§ **Work item**
An exact copy of every record is required.

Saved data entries
= Beginning of Section =

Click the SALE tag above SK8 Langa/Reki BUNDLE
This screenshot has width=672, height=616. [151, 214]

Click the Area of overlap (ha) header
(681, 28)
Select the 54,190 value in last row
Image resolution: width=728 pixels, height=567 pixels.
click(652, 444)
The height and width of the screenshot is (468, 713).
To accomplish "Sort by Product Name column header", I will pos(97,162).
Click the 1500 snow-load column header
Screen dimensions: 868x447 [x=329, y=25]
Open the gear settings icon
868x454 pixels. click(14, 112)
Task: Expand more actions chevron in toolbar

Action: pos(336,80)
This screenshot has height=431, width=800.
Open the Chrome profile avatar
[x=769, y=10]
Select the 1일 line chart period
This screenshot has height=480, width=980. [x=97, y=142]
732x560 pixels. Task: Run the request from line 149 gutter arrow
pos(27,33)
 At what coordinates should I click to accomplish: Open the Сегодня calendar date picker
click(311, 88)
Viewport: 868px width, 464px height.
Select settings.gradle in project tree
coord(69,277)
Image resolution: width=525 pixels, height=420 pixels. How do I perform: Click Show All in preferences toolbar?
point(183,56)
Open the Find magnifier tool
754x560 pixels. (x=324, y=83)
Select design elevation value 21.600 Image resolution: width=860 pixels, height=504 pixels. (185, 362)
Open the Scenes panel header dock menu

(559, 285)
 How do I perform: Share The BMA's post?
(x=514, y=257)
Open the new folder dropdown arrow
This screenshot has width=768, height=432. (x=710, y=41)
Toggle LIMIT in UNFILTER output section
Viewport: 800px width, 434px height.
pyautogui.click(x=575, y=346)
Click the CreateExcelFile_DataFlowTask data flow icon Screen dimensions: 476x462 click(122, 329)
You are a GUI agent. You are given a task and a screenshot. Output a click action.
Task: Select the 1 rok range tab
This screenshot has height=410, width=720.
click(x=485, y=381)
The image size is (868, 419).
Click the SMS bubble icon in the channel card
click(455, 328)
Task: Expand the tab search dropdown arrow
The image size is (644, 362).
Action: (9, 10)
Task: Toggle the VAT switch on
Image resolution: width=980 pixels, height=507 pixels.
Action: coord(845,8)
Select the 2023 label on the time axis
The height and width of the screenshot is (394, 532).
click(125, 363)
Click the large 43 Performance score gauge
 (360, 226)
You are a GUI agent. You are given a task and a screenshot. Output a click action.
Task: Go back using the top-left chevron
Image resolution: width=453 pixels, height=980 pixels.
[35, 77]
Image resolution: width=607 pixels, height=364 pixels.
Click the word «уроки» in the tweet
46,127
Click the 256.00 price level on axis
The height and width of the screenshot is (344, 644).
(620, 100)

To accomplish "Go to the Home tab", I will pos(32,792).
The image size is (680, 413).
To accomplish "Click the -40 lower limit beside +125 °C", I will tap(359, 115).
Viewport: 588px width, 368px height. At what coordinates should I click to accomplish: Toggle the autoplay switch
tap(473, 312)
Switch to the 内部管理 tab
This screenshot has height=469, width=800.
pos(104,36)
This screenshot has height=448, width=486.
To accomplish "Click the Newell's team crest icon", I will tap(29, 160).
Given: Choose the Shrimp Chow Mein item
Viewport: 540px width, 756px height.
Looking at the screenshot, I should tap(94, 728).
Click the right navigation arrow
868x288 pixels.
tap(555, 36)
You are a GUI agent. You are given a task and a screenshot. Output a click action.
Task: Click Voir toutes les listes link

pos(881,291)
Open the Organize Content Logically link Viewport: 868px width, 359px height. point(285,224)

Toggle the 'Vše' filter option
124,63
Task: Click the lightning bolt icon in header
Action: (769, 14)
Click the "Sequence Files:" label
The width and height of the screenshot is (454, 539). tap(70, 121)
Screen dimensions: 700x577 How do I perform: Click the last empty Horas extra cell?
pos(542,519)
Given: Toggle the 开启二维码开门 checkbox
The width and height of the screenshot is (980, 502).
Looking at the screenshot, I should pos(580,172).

= End of Section =

§ **Result for this exercise**
Click the SALE tag above SK8 Langa/Reki BUNDLE
This screenshot has width=672, height=616. [151, 214]

Click the Area of overlap (ha) header
(681, 28)
Select the 54,190 value in last row
Image resolution: width=728 pixels, height=567 pixels.
click(652, 444)
The height and width of the screenshot is (468, 713).
To accomplish "Sort by Product Name column header", I will pos(97,162).
Click the 1500 snow-load column header
Screen dimensions: 868x447 [x=329, y=25]
Open the gear settings icon
868x454 pixels. click(14, 112)
Task: Expand more actions chevron in toolbar

Action: pos(336,80)
This screenshot has height=431, width=800.
Open the Chrome profile avatar
[x=769, y=10]
Select the 1일 line chart period
This screenshot has height=480, width=980. [x=97, y=142]
732x560 pixels. Task: Run the request from line 149 gutter arrow
pos(27,33)
 At what coordinates should I click to accomplish: Open the Сегодня calendar date picker
click(311, 88)
Viewport: 868px width, 464px height.
Select settings.gradle in project tree
coord(69,277)
Image resolution: width=525 pixels, height=420 pixels. How do I perform: Click Show All in preferences toolbar?
point(183,56)
Open the Find magnifier tool
754x560 pixels. (x=324, y=83)
Select design elevation value 21.600 Image resolution: width=860 pixels, height=504 pixels. (185, 362)
Open the Scenes panel header dock menu

(559, 285)
 How do I perform: Share The BMA's post?
(x=514, y=257)
Open the new folder dropdown arrow
This screenshot has width=768, height=432. (x=710, y=41)
Toggle LIMIT in UNFILTER output section
Viewport: 800px width, 434px height.
pyautogui.click(x=575, y=346)
Click the CreateExcelFile_DataFlowTask data flow icon Screen dimensions: 476x462 click(122, 329)
You are a GUI agent. You are given a task and a screenshot. Output a click action.
Task: Select the 1 rok range tab
This screenshot has height=410, width=720.
click(x=485, y=381)
The image size is (868, 419).
Click the SMS bubble icon in the channel card
click(455, 328)
Task: Expand the tab search dropdown arrow
The image size is (644, 362).
Action: (9, 10)
Task: Toggle the VAT switch on
Image resolution: width=980 pixels, height=507 pixels.
Action: coord(845,8)
Select the 2023 label on the time axis
The height and width of the screenshot is (394, 532).
click(125, 363)
Click the large 43 Performance score gauge
 (360, 226)
You are a GUI agent. You are given a task and a screenshot. Output a click action.
Task: Go back using the top-left chevron
Image resolution: width=453 pixels, height=980 pixels.
[35, 77]
Image resolution: width=607 pixels, height=364 pixels.
Click the word «уроки» in the tweet
46,127
Click the 256.00 price level on axis
The height and width of the screenshot is (344, 644).
(620, 100)

To accomplish "Go to the Home tab", I will pos(32,792).
The image size is (680, 413).
To accomplish "Click the -40 lower limit beside +125 °C", I will tap(359, 115).
Viewport: 588px width, 368px height. At what coordinates should I click to accomplish: Toggle the autoplay switch
tap(473, 312)
Switch to the 内部管理 tab
This screenshot has height=469, width=800.
pos(104,36)
This screenshot has height=448, width=486.
To accomplish "Click the Newell's team crest icon", I will tap(29, 160).
Given: Choose the Shrimp Chow Mein item
Viewport: 540px width, 756px height.
Looking at the screenshot, I should tap(94, 728).
Click the right navigation arrow
868x288 pixels.
tap(555, 36)
You are a GUI agent. You are given a task and a screenshot. Output a click action.
Task: Click Voir toutes les listes link

pos(881,291)
Open the Organize Content Logically link Viewport: 868px width, 359px height. point(285,224)

Toggle the 'Vše' filter option
124,63
Task: Click the lightning bolt icon in header
Action: (769, 14)
Click the "Sequence Files:" label
The width and height of the screenshot is (454, 539). tap(70, 121)
Screen dimensions: 700x577 How do I perform: Click the last empty Horas extra cell?
pos(542,519)
Given: Toggle the 开启二维码开门 checkbox
The width and height of the screenshot is (980, 502).
Looking at the screenshot, I should pos(580,172).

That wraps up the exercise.